§ YOUR TASK
Every record must appear in the response exactly as given.

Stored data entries
⟨

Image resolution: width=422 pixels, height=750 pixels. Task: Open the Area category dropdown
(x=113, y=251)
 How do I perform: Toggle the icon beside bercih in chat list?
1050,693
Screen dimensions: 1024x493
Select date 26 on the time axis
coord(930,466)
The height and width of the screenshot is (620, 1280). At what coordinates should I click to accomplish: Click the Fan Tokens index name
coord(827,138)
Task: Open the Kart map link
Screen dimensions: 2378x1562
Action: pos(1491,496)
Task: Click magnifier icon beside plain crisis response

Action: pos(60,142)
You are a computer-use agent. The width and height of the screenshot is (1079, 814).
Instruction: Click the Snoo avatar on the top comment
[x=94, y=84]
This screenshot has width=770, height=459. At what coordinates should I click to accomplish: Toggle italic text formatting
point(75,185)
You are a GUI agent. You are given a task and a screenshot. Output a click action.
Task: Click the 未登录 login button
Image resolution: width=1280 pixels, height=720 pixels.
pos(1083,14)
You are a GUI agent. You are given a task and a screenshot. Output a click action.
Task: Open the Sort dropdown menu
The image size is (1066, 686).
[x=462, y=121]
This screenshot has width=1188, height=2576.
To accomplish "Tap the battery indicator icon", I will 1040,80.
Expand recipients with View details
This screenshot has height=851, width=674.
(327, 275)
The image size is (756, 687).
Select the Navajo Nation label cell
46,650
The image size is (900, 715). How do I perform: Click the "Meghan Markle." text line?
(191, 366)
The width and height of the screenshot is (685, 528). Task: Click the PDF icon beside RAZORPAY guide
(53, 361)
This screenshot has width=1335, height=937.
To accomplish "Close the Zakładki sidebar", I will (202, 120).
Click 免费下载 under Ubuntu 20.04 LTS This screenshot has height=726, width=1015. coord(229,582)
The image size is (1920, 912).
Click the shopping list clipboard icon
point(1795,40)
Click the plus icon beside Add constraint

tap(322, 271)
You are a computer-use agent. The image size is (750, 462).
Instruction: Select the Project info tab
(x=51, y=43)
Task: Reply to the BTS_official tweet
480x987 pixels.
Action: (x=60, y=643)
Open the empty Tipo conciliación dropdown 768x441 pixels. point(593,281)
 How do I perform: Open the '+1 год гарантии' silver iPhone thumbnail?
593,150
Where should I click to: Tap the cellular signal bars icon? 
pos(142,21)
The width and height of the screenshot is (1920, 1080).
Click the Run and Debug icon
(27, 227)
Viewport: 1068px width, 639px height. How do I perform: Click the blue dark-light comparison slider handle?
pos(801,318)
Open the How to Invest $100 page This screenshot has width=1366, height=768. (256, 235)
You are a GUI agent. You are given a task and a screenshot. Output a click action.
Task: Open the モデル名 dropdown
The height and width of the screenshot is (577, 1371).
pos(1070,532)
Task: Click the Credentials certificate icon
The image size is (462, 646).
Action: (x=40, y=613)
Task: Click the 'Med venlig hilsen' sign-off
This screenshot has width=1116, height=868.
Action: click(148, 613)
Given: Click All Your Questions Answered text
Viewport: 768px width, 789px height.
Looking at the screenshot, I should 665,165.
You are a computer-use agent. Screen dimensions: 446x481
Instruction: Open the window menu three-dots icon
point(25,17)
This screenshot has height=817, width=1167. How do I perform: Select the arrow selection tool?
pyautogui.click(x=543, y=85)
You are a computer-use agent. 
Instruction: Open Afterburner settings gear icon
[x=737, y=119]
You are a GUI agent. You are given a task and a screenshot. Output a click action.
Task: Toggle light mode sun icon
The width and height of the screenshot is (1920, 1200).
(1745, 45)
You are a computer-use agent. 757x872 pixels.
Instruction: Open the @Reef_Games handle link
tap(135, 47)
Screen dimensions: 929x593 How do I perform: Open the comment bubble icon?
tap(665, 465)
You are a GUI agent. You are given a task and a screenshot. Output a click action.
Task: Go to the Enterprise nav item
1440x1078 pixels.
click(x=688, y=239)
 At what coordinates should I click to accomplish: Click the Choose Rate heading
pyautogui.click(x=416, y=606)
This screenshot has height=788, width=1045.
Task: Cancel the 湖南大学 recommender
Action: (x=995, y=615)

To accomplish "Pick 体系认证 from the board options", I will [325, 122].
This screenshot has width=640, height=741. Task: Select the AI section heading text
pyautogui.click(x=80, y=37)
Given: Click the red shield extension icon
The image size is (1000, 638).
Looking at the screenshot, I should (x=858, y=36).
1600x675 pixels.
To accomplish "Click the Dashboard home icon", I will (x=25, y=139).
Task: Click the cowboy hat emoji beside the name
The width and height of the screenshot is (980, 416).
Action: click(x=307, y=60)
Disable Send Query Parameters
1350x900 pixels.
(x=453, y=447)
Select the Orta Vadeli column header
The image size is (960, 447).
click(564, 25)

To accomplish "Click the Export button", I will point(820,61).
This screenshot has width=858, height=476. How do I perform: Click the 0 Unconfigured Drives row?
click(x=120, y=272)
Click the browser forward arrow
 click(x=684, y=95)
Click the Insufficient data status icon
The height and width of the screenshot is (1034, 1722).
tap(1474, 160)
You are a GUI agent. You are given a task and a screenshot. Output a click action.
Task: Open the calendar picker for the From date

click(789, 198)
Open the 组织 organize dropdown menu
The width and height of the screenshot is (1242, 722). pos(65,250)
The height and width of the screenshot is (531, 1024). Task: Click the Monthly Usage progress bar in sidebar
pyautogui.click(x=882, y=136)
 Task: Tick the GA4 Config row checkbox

⟩

§ WRITTEN ANSWER
Image resolution: width=422 pixels, height=750 pixels. Task: Open the Area category dropdown
(x=113, y=251)
 How do I perform: Toggle the icon beside bercih in chat list?
1050,693
Screen dimensions: 1024x493
Select date 26 on the time axis
coord(930,466)
The height and width of the screenshot is (620, 1280). At what coordinates should I click to accomplish: Click the Fan Tokens index name
coord(827,138)
Task: Open the Kart map link
Screen dimensions: 2378x1562
Action: pos(1491,496)
Task: Click magnifier icon beside plain crisis response

Action: pos(60,142)
You are a computer-use agent. The width and height of the screenshot is (1079, 814).
Instruction: Click the Snoo avatar on the top comment
[x=94, y=84]
This screenshot has width=770, height=459. At what coordinates should I click to accomplish: Toggle italic text formatting
point(75,185)
You are a GUI agent. You are given a task and a screenshot. Output a click action.
Task: Click the 未登录 login button
Image resolution: width=1280 pixels, height=720 pixels.
pos(1083,14)
You are a GUI agent. You are given a task and a screenshot. Output a click action.
Task: Open the Sort dropdown menu
The image size is (1066, 686).
[x=462, y=121]
This screenshot has width=1188, height=2576.
To accomplish "Tap the battery indicator icon", I will 1040,80.
Expand recipients with View details
This screenshot has height=851, width=674.
(327, 275)
The image size is (756, 687).
Select the Navajo Nation label cell
46,650
The image size is (900, 715). How do I perform: Click the "Meghan Markle." text line?
(191, 366)
The width and height of the screenshot is (685, 528). Task: Click the PDF icon beside RAZORPAY guide
(53, 361)
This screenshot has width=1335, height=937.
To accomplish "Close the Zakładki sidebar", I will (202, 120).
Click 免费下载 under Ubuntu 20.04 LTS This screenshot has height=726, width=1015. coord(229,582)
The image size is (1920, 912).
Click the shopping list clipboard icon
point(1795,40)
Click the plus icon beside Add constraint

tap(322, 271)
You are a computer-use agent. The image size is (750, 462).
Instruction: Select the Project info tab
(x=51, y=43)
Task: Reply to the BTS_official tweet
480x987 pixels.
Action: (x=60, y=643)
Open the empty Tipo conciliación dropdown 768x441 pixels. point(593,281)
 How do I perform: Open the '+1 год гарантии' silver iPhone thumbnail?
593,150
Where should I click to: Tap the cellular signal bars icon? 
pos(142,21)
The width and height of the screenshot is (1920, 1080).
Click the Run and Debug icon
(27, 227)
Viewport: 1068px width, 639px height. How do I perform: Click the blue dark-light comparison slider handle?
pos(801,318)
Open the How to Invest $100 page This screenshot has width=1366, height=768. (256, 235)
You are a GUI agent. You are given a task and a screenshot. Output a click action.
Task: Open the モデル名 dropdown
The height and width of the screenshot is (577, 1371).
pos(1070,532)
Task: Click the Credentials certificate icon
The image size is (462, 646).
Action: (x=40, y=613)
Task: Click the 'Med venlig hilsen' sign-off
This screenshot has width=1116, height=868.
Action: click(148, 613)
Given: Click All Your Questions Answered text
Viewport: 768px width, 789px height.
Looking at the screenshot, I should 665,165.
You are a computer-use agent. Screen dimensions: 446x481
Instruction: Open the window menu three-dots icon
point(25,17)
This screenshot has height=817, width=1167. How do I perform: Select the arrow selection tool?
pyautogui.click(x=543, y=85)
You are a computer-use agent. 
Instruction: Open Afterburner settings gear icon
[x=737, y=119]
You are a GUI agent. You are given a task and a screenshot. Output a click action.
Task: Toggle light mode sun icon
The width and height of the screenshot is (1920, 1200).
(1745, 45)
You are a computer-use agent. 757x872 pixels.
Instruction: Open the @Reef_Games handle link
tap(135, 47)
Screen dimensions: 929x593 How do I perform: Open the comment bubble icon?
tap(665, 465)
You are a GUI agent. You are given a task and a screenshot. Output a click action.
Task: Go to the Enterprise nav item
1440x1078 pixels.
click(x=688, y=239)
 At what coordinates should I click to accomplish: Click the Choose Rate heading
pyautogui.click(x=416, y=606)
This screenshot has height=788, width=1045.
Task: Cancel the 湖南大学 recommender
Action: (x=995, y=615)

To accomplish "Pick 体系认证 from the board options", I will [325, 122].
This screenshot has width=640, height=741. Task: Select the AI section heading text
pyautogui.click(x=80, y=37)
Given: Click the red shield extension icon
The image size is (1000, 638).
Looking at the screenshot, I should (x=858, y=36).
1600x675 pixels.
To accomplish "Click the Dashboard home icon", I will (x=25, y=139).
Task: Click the cowboy hat emoji beside the name
The width and height of the screenshot is (980, 416).
Action: click(x=307, y=60)
Disable Send Query Parameters
1350x900 pixels.
(x=453, y=447)
Select the Orta Vadeli column header
The image size is (960, 447).
click(564, 25)

To accomplish "Click the Export button", I will point(820,61).
This screenshot has width=858, height=476. How do I perform: Click the 0 Unconfigured Drives row?
click(x=120, y=272)
Click the browser forward arrow
 click(x=684, y=95)
Click the Insufficient data status icon
The height and width of the screenshot is (1034, 1722).
tap(1474, 160)
You are a GUI agent. You are given a task and a screenshot. Output a click action.
Task: Open the calendar picker for the From date

click(789, 198)
Open the 组织 organize dropdown menu
The width and height of the screenshot is (1242, 722). pos(65,250)
The height and width of the screenshot is (531, 1024). Task: Click the Monthly Usage progress bar in sidebar
pyautogui.click(x=882, y=136)
 Task: Tick the GA4 Config row checkbox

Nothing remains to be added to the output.